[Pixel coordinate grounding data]
--- START ---

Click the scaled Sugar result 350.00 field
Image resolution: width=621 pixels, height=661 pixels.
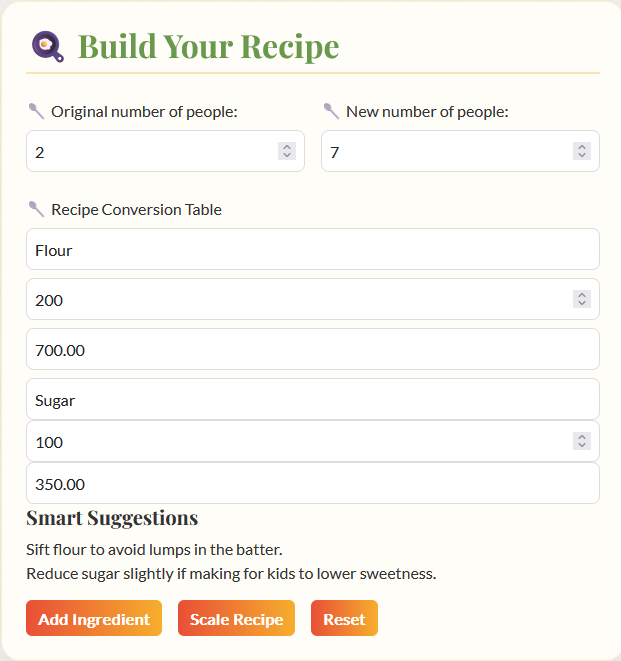click(313, 483)
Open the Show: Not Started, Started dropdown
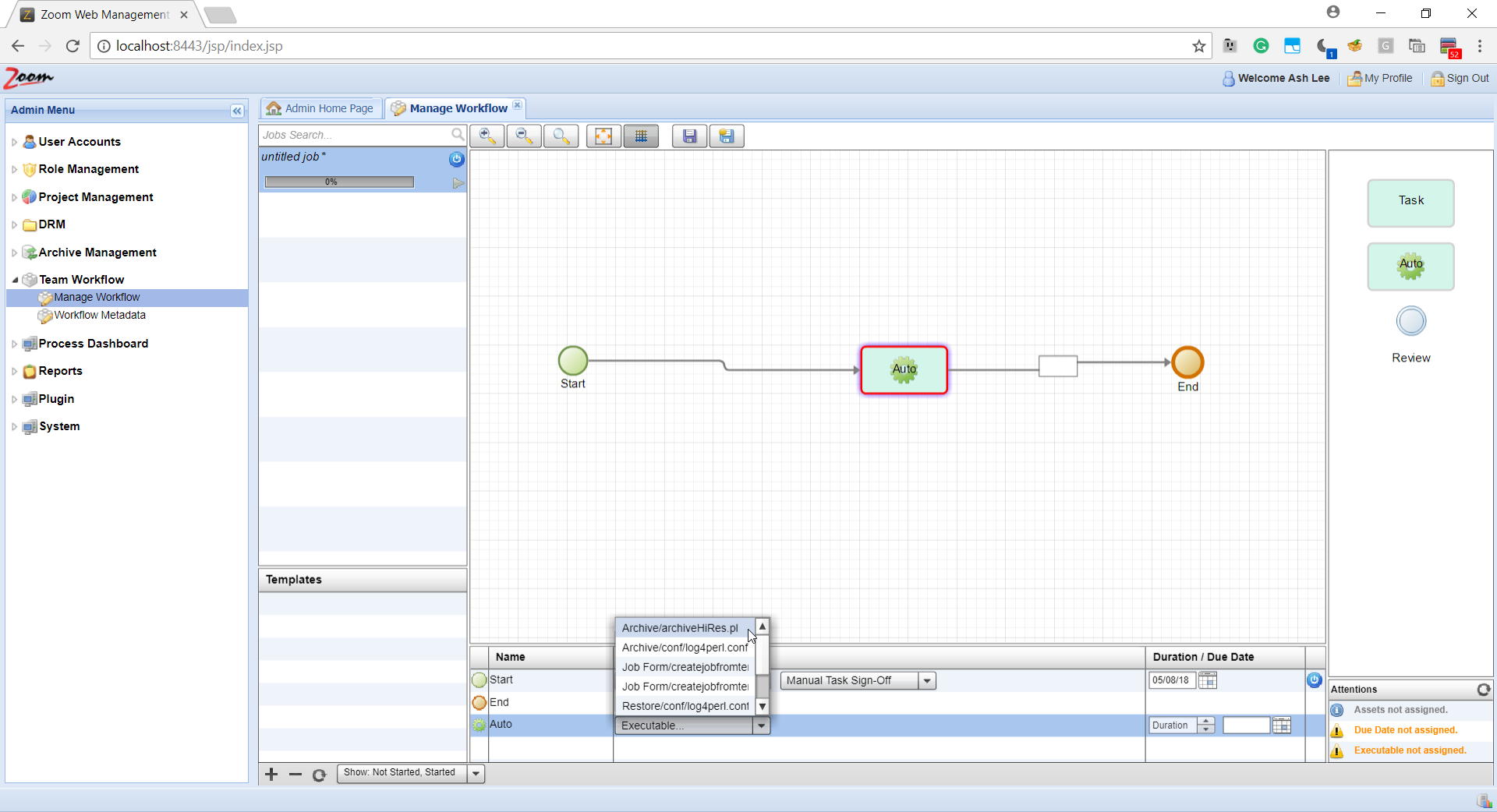 pos(476,773)
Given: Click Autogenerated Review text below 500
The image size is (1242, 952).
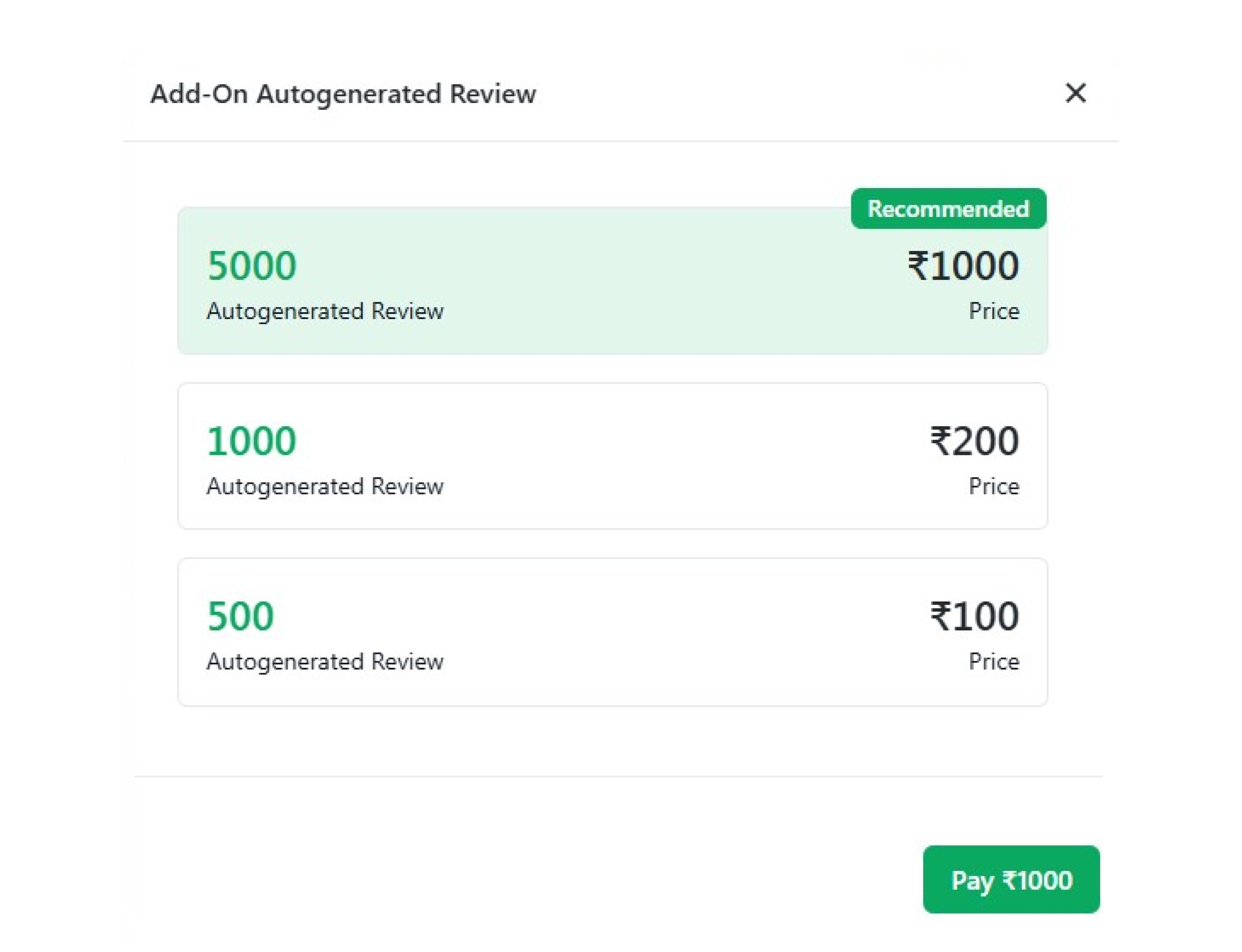Looking at the screenshot, I should [325, 661].
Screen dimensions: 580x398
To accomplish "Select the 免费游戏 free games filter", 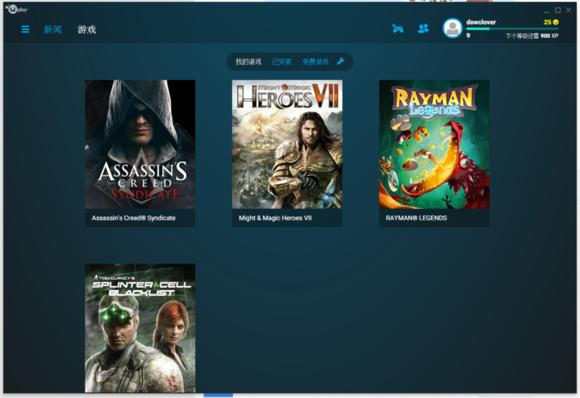I will [x=315, y=61].

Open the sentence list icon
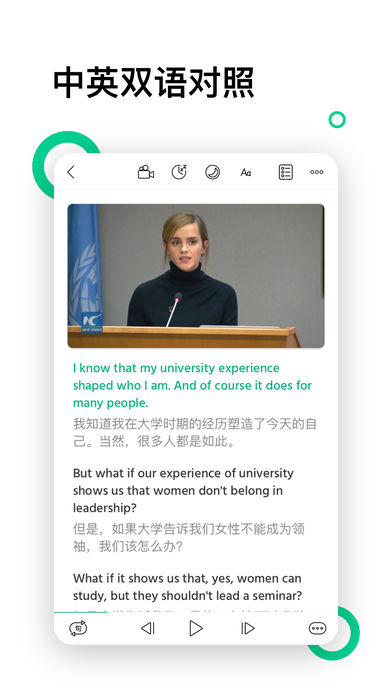285,172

--- END ---

WHAT THIS TASK INVOLVES: Needed here is a verbatim copy of the data from the first line through the line with "Screen dimensions: 580x398", without pictures.

RESULT OF THIS TASK:
Click the scaled Sugar result 350.00 field
Image resolution: width=621 pixels, height=661 pixels.
click(313, 483)
Open the Show: Not Started, Started dropdown
 pos(476,773)
Given: Click Autogenerated Review text below 500
The image size is (1242, 952).
Looking at the screenshot, I should [325, 661].
Screen dimensions: 580x398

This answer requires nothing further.